Él se relajó un poco, la seducción era una droga a la que no podía resistirse.
—No hay mucho que saber, señorita.
—¿Señorita? —dije con una sonrisa, acercándome aún más, mis labios casi rozando su oído—. A este paso vas a hacer que te dispare otra vez, Matías.
Él soltó una risa ahogada y pude sentir su aliento en mi cuello. Era una victoria, una pequeña victoria, pero una victoria al fin y al cabo.
—¿Cuántos años tienes? —pregunté, mi voz era más casual, pero el fuego en mis ojos seguía allí.
—Treinta y cinco —respondió, su voz era más relajada, la máscara se estaba cayendo.
—¿Y estudiaste alguna carrera? —pregunté.
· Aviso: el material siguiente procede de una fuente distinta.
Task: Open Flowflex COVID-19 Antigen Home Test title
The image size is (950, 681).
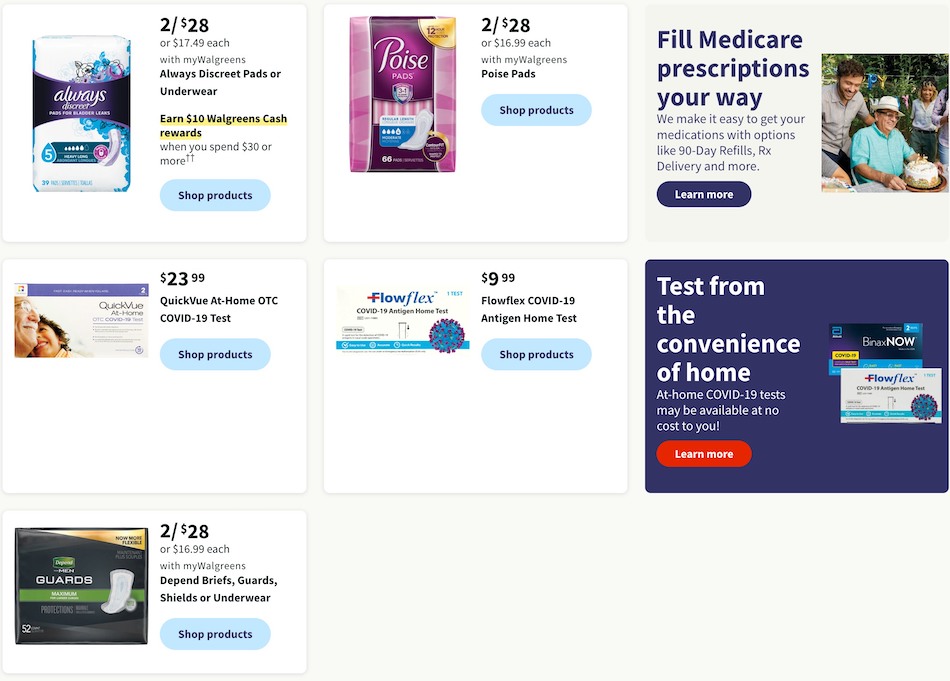Action: [x=529, y=309]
Me gustaba el juego, me gustaba el poder.
Él me miró con el ceño fruncido, como si no entendiera el cambio de tema, pero mi mano en su pecho lo mantenía cautivo.
—¿Estudiaste alguna carrera? —repetí, mi tono era más serio, mi mano en su pecho se había vuelto más firme.
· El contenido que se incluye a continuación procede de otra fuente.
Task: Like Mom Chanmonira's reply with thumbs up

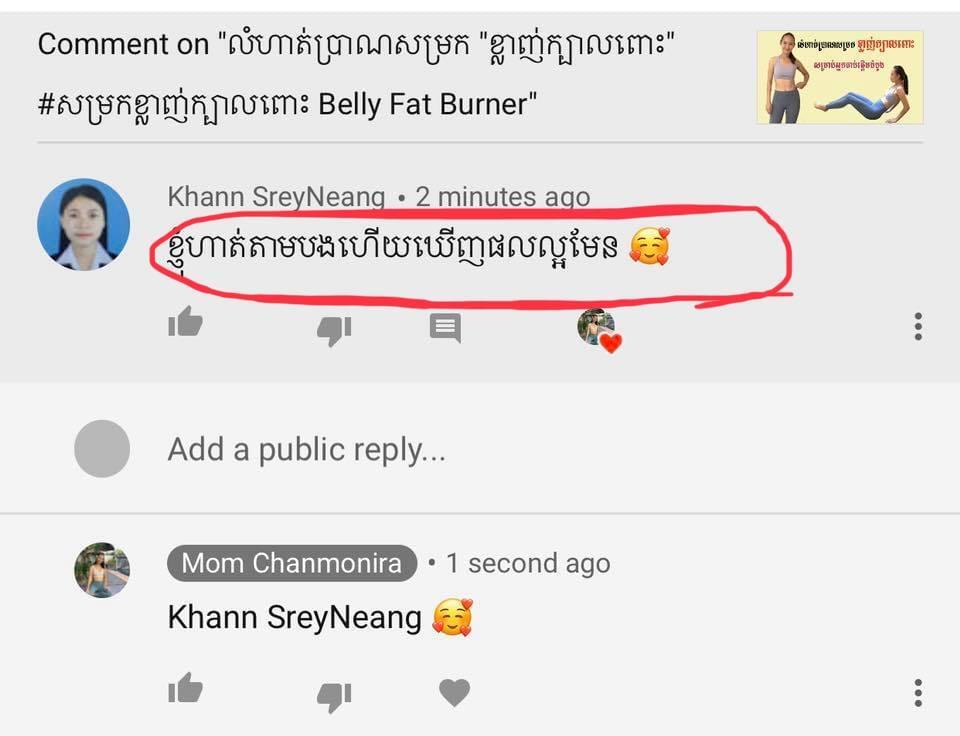Action: pos(186,688)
—Sí —respondió, y pude sentir su cuerpo tensarse otra vez—. Estudié en la academia de las fuerzas armadas. Mi padre era militar, y me inculcó su pasión.
—Interesante... —dije, mis ojos brillaban con un nuevo conocimiento. Un hombre militar, entrenado, leal. No era un simple guardia, era una pieza clave en el rompecabezas de mi padre—. Y ahora estás aquí, cuidando de mí.
—No solo de usted —dijo con un deje de orgullo—. El señor Valera me asignó a protegerla, a usted y a mi compañero para su hermana. Somos sus manos derechas.
—Ya veo —dije, mi voz era más grave, más seria—. Y por eso, en lugar de protegerme, me sigues a todas partes.
Él no respondió, su mirada se movió de la mía, avergonzado.
—No necesito que nadie me proteja, Matías —dije, mi voz era un eco frío de mi alma guerrera—. A mí me joden una sola vez en la vida. De allí, hasta el diablo me tiene miedo.
Él me miró con una mezcla de admiración y temor. Era el momento de mi victoria, el momento de poner el anzuelo. Me acerqué, mis labios se encontraron con los suyos. Él se quedó inmóvil por un segundo, antes de que su cuerpo se relajara, sus labios se movieran con los míos en un beso de poder, un beso de seducción. Era un beso que le decía que yo era la que estaba a cargo, que él me pertenecía ahora. Me separé de él, con mis labios brillando, y le di una mirada de victoria.
—Me tengo que ir, a menos que haya un lugar más privado para los dos —susurré, mi voz era un desafío.
En ese momento, su teléfono sonó, una llamada de su radio. Él se alejó de mí, con la respiración entrecortada.
—Es una llamada del señor Valera.
—Entonces vete —dije con una sonrisa—. Te veo luego, Matías.
Él asintió, su rostro aún en shock, y se alejó. Yo me di la vuelta y caminé con una determinación silenciosa hacia el interior de la mansión. Mi objetivo estaba claro: la oficina de mi padre. Sabía que allí encontraría más respuestas, empezando por esa caja fuerte cuya combinación ahora danzaba en mi memoria. Cada paso me acercaba más a la verdad, a desentrañar la red de secretos que me había mantenido prisionera durante tanto tiempo. Llegué a la puerta de la oficina, la mano temblándome ligeramente al alcanzar el pomo. Respiré hondo, el pulso latiendo en mis sienes. Estaba justo al borde del abismo. Entrar significaba cruzar una línea de la que no habría vuelta atrás. Tomé el pomo con firmeza. Este era mi momento, y no lo desperdiciaría.